I did like Ryan and got an MLCS set but a bigger one. I don't use all of the bits but use enough that buying the set was financially sound.

Bill


----------



## Kleptican (Jan 14, 2013)

jschaben said:


> Hi - Just picked up on this from your OP. Just wondering if there was any particular reason you decided on a PC?


I'm completely new to this, so I made my choice based on scouring the interwebs to find a good brand with a reasonable price. From what I've read, it sounded like PC was a great router and it was fairly well priced. This is going to be a hobby for me, so I couldn't really justify the price of say, Bosch. Who knows, maybe if this hobby turns into something then that may change. I was also planning on getting the fixed base router than a plunge, so I appreciate your insight on the plunge system of the various brands, but I wasn't concerned about that. Unless there's an argument for me to look at a plunge router :smile:



ryan50hrl said:


> I was in the same situation a few months ago......Amazon.com: MLCS 8377 15-Piece Router Bit Set with Carbide-Tipped 1/2-Inch Shanks: Home Improvement This set is a good value, and a decent quality.

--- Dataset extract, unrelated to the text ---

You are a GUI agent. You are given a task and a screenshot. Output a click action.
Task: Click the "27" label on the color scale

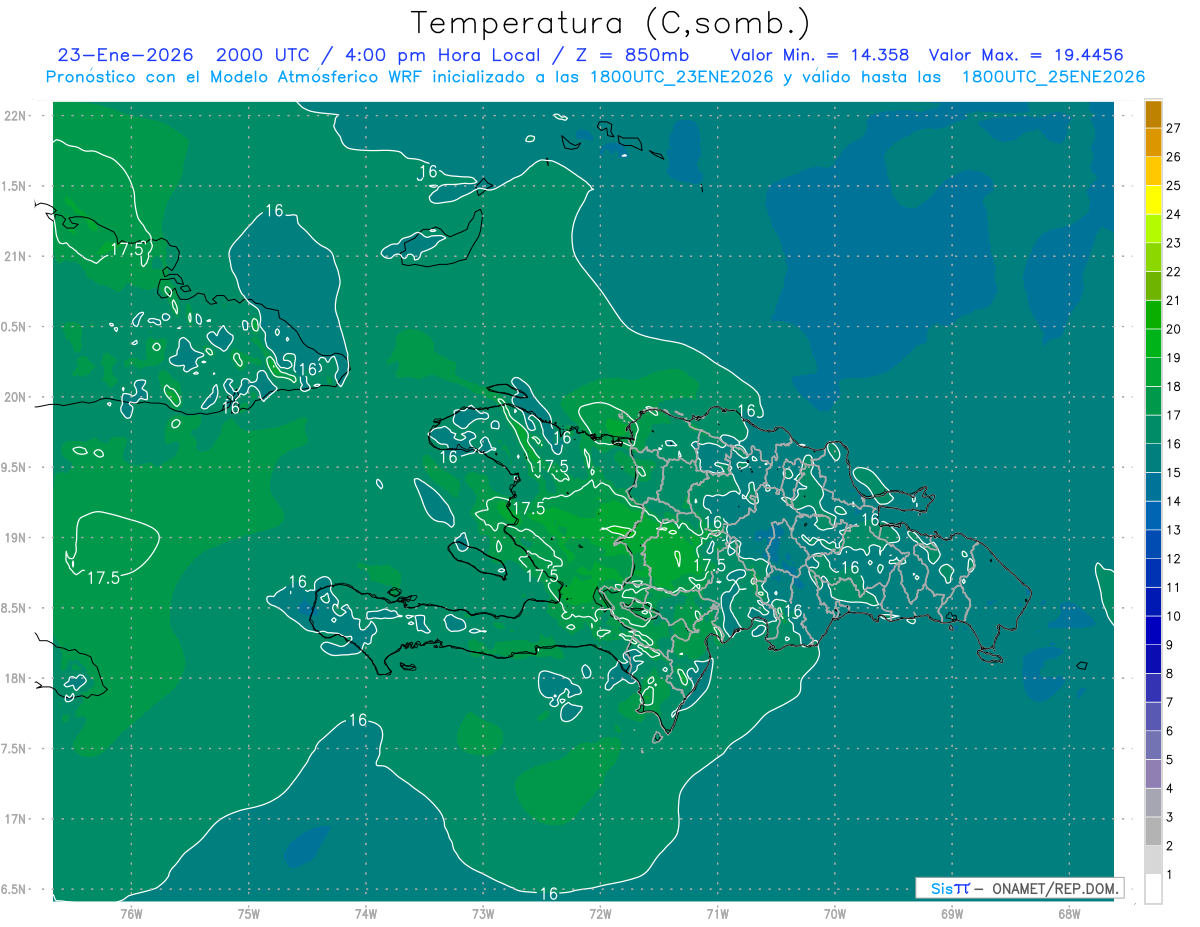click(x=1174, y=128)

Thanks, I was actually looking at that the other day because it seemed like a good deal. 

rrich - Thanks for the list of suggested bits I should look for.


Thanks everyone for your input. It was very helpful!


----------



## jschaben (Apr 1, 2010)

Kleptican said:


> I'm completely new to this, so I made my choice based on scouring the interwebs to find a good brand with a reasonable price. From what I've read, it sounded like PC was a great router and it was fairly well priced. This is going to be a hobby for me, so I couldn't really justify the price of say, Bosch. Who knows, maybe if this hobby turns into something then that may change. I was also planning on getting the fixed base router than a plunge, so I appreciate your insight on the plunge system of the various brands, but I wasn't concerned about that. Unless there's an argument for me to look at a plunge router :smile:
> 
> 
> 
> ...


Hi - for the discussion of plunge vs fixed base, my observation is that the plunge will do everything the fixed base will do plus make sign making, stopped grooves, inlays and innumerable other operations that would be problematic for fixed base units. Another feature that is highly recommended is variable speed. You may want to investigate the reconditioned market to save a few shekels also. Don't overlook the Craftsman offerings either. I'm not a particularly big fan of Sears, but their latest crop of routers, selling in the $100 to $130 range are pretty good values. If you let us know what kind of budget you are looking at, we may be able to steer you to some good deals.
Incidentally, I have quite a few of the MLCS bits and find them to be a good value. :smile:


----------



## Kleptican (Jan 14, 2013)

I'd like to stay around $160 - $180. I have gift cards to Home Depot so that's why I've been sticking to their site  I wasn't sure if I could get a decent plunge/variable speed router around that price so I stuck to the fixed base.


----------



## rrich (Jun 24, 2009)

John,
There is nothing wrong with your preferences for brands of routers. Almost all brands of routers are as good as any other brand.
The big deal with a Porter Cable router is that if an accessory for a router is available, there is an overwhelming probability that the accessory will fit a PC router. 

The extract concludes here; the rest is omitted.